## [PASSAGE PROVIDED]
· · · ·

Guidance Software, Inc.
- Type: Subsidiary
- Traded as: Nasdaq: GUID
- Industry: Digital Forensics, E-Discovery
- Founded: 1997; 29 years ago
- Headquarters: Pasadena, California
- Area served: Worldwide
- Products: List EnCase Analytics EnCase Enterprise EnCase eDiscovery EnCase Cybersecurity EnCase Forensic EnCase Portable Tableau Forensic;
- Revenue: US $91.9 million (2010)
- Number of employees: 371
- Parent: OpenText
- Website: www.guidancesoftware.com

= Guidance Software =

Guidance Software, Inc. was an American digital forensics company founded in 1997 by Shawn McCreight. Headquartered in Pasadena, California, the company developed and provided software for digital investigations in the United States, Europe, the Middle East, Africa, and the Asia/Pacific Rim. Guidance Software had offices in Brazil, Chicago, Houston, New York City, San Francisco, Singapore, United Kingdom and Washington, D.C., and employed approximately 371 employees. On September 14, 2017, the company was acquired by OpenText.

· · · ·

## [ENTRIES SUPPLIED]
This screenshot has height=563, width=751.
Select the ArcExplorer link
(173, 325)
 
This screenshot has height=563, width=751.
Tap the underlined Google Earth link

· · · ·

## [TASKS]
(1) From the Guidance Software passage, return the text that begins at the words "- Number of" and stops after "acquired by OpenText.".
(2) In the Guidance Software passage, which company acquired Guidance Software on September 14, 2017?

## [ANSWERS TO THE PROBLEMS]
(1)
- Number of employees: 371
- Parent: OpenText
- Website: www.guidancesoftware.com

= Guidance Software =

Guidance Software, Inc. was an American digital forensics company founded in 1997 by Shawn McCreight. Headquartered in Pasadena, California, the company developed and provided software for digital investigations in the United States, Europe, the Middle East, Africa, and the Asia/Pacific Rim. Guidance Software had offices in Brazil, Chicago, Houston, New York City, San Francisco, Singapore, United Kingdom and Washington, D.C., and employed approximately 371 employees. On September 14, 2017, the company was acquired by OpenText.

(2) OpenText